Nach der Debatte, an der sich auch Hans Meier beteiligt, ist es schließlich Zeit, die Stifte zu spitzen und die Wahlzettel zur Hand zur nehmen. Das Ergebnis: Mit 37 Ja-Stimmen, zehn Kreuzen bei Nein und zwei Enthaltungen wird Esken als Bundestagskandidatin der Calwer und Freudenstädter Sozialdemokraten wiedergewählt.

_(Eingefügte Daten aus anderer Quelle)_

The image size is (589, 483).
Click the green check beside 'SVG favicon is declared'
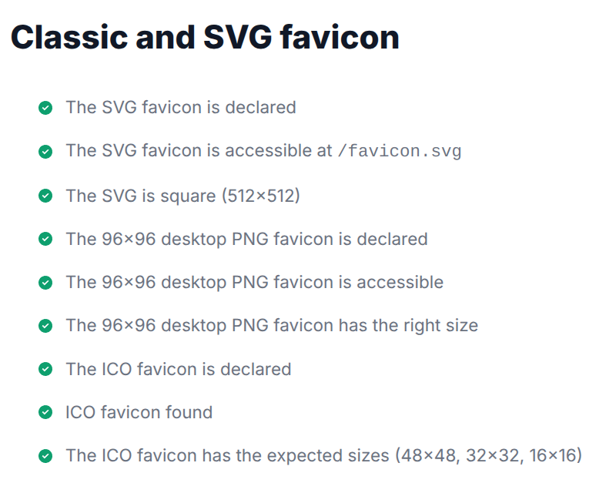45,108
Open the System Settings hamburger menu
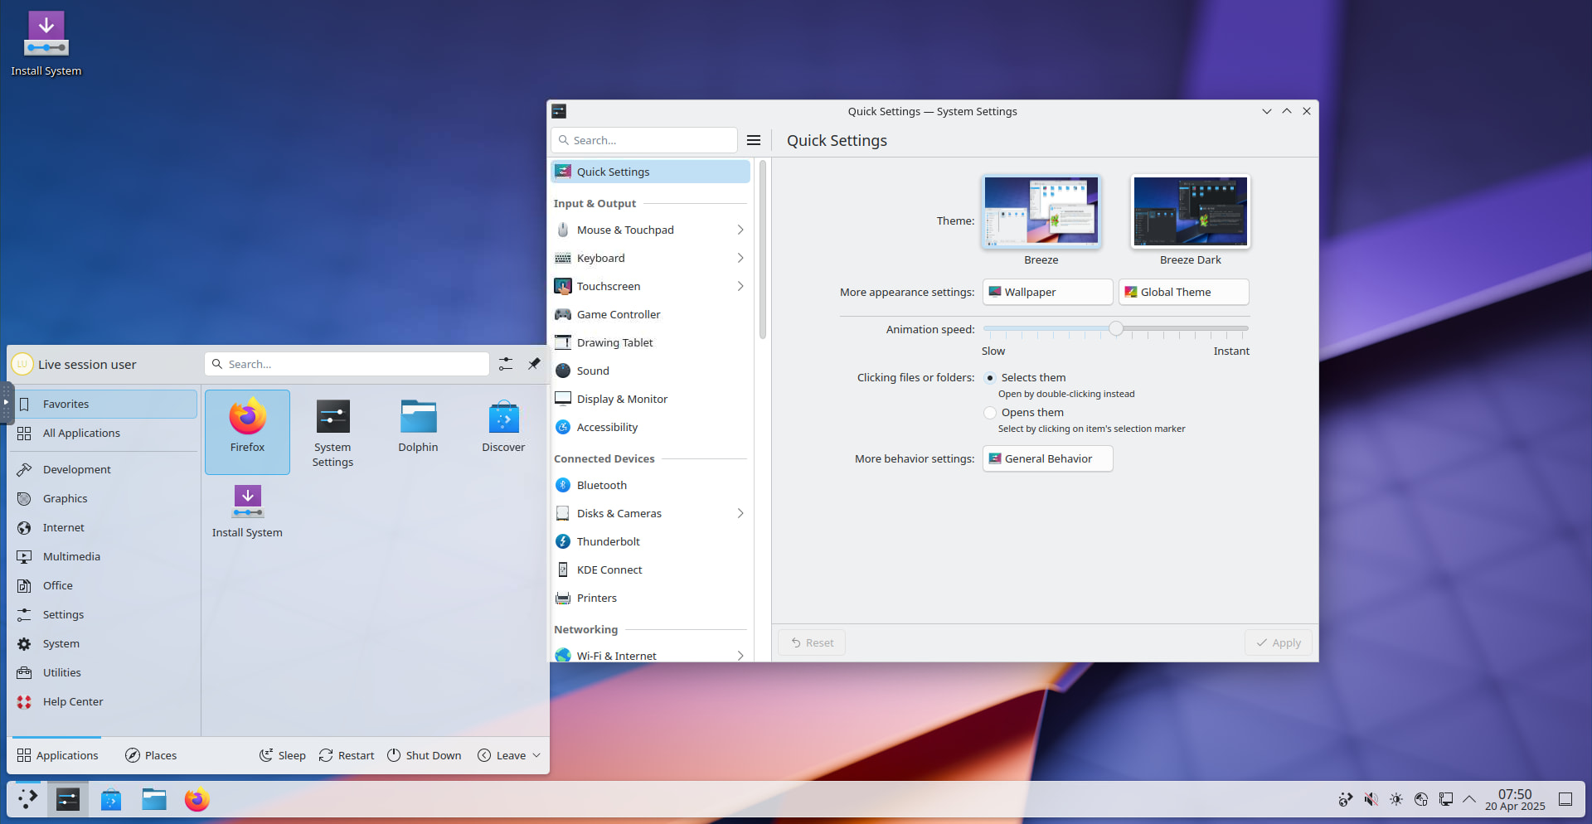 tap(753, 140)
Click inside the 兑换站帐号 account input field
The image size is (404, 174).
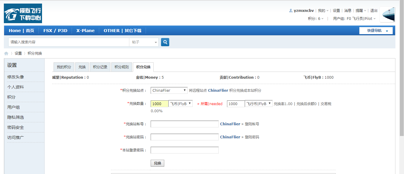[184, 124]
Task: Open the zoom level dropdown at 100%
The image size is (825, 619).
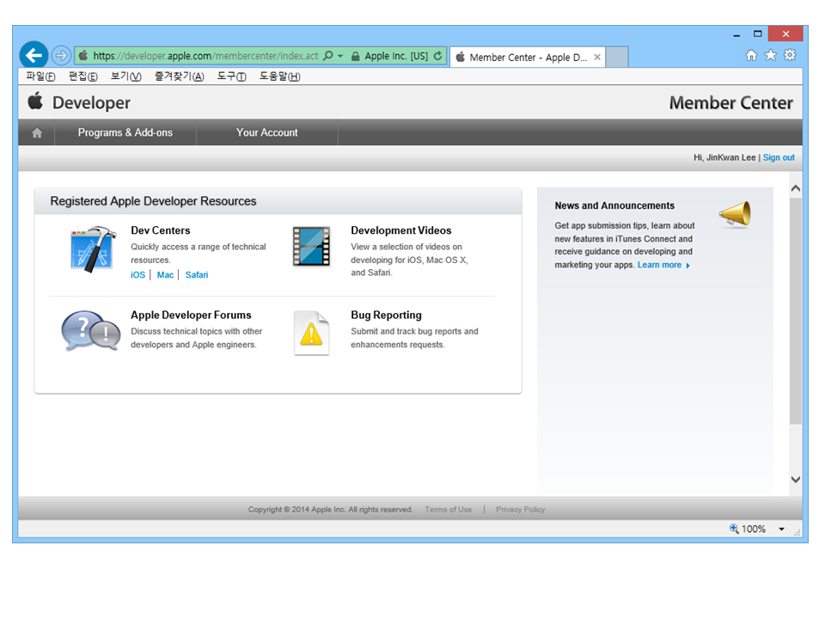Action: pos(782,530)
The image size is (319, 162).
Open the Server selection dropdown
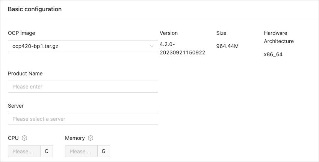83,119
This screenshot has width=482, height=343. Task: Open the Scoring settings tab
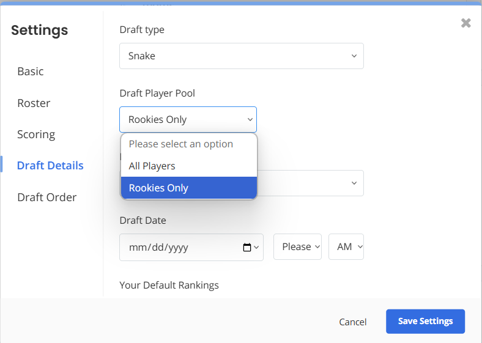point(36,135)
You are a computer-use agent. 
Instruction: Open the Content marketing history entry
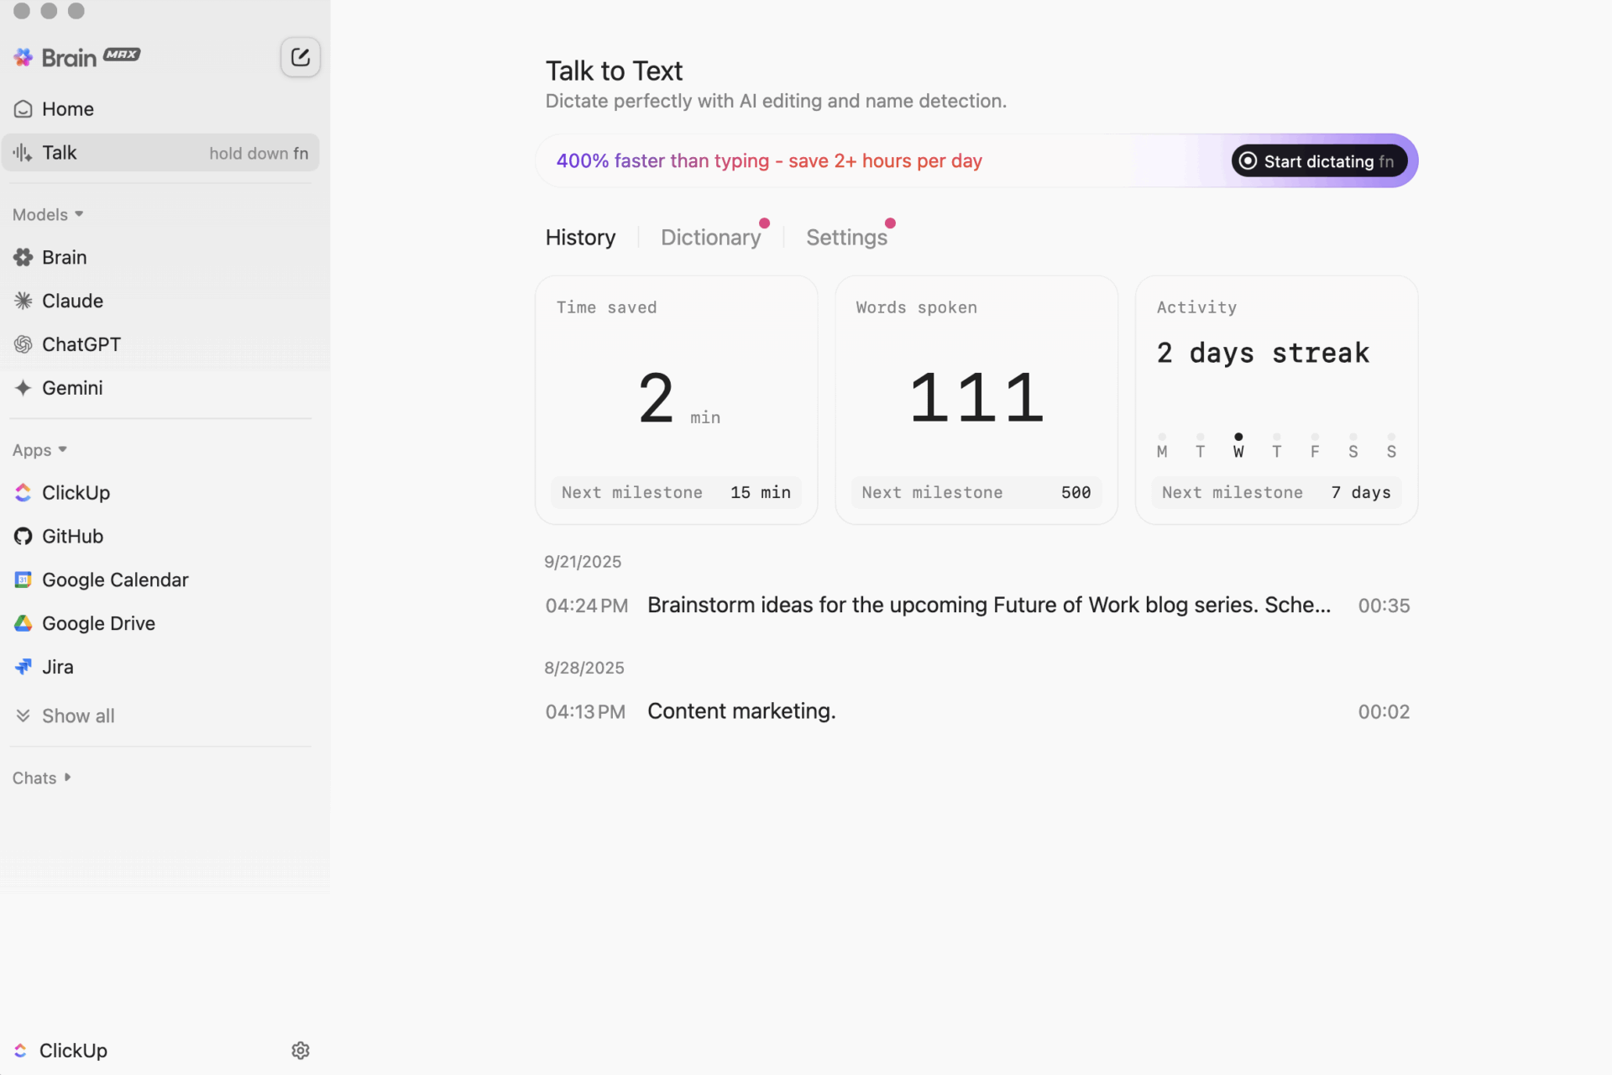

Zu Delegierten für die Landesvertreterversammlung wurden gewählt: aus dem Kreis Calw: Saskia Esken, Andreas Reichstein, Daniel Steinrode; als Ersatz: Petra Dipper, Andreas Röhm, Lothar Kante; aus dem Kreis Freudenstadt: Gerhard Gaiser, Viviana Weschenmoser, als Ersatz Matthias Lindner und Axel Ebner.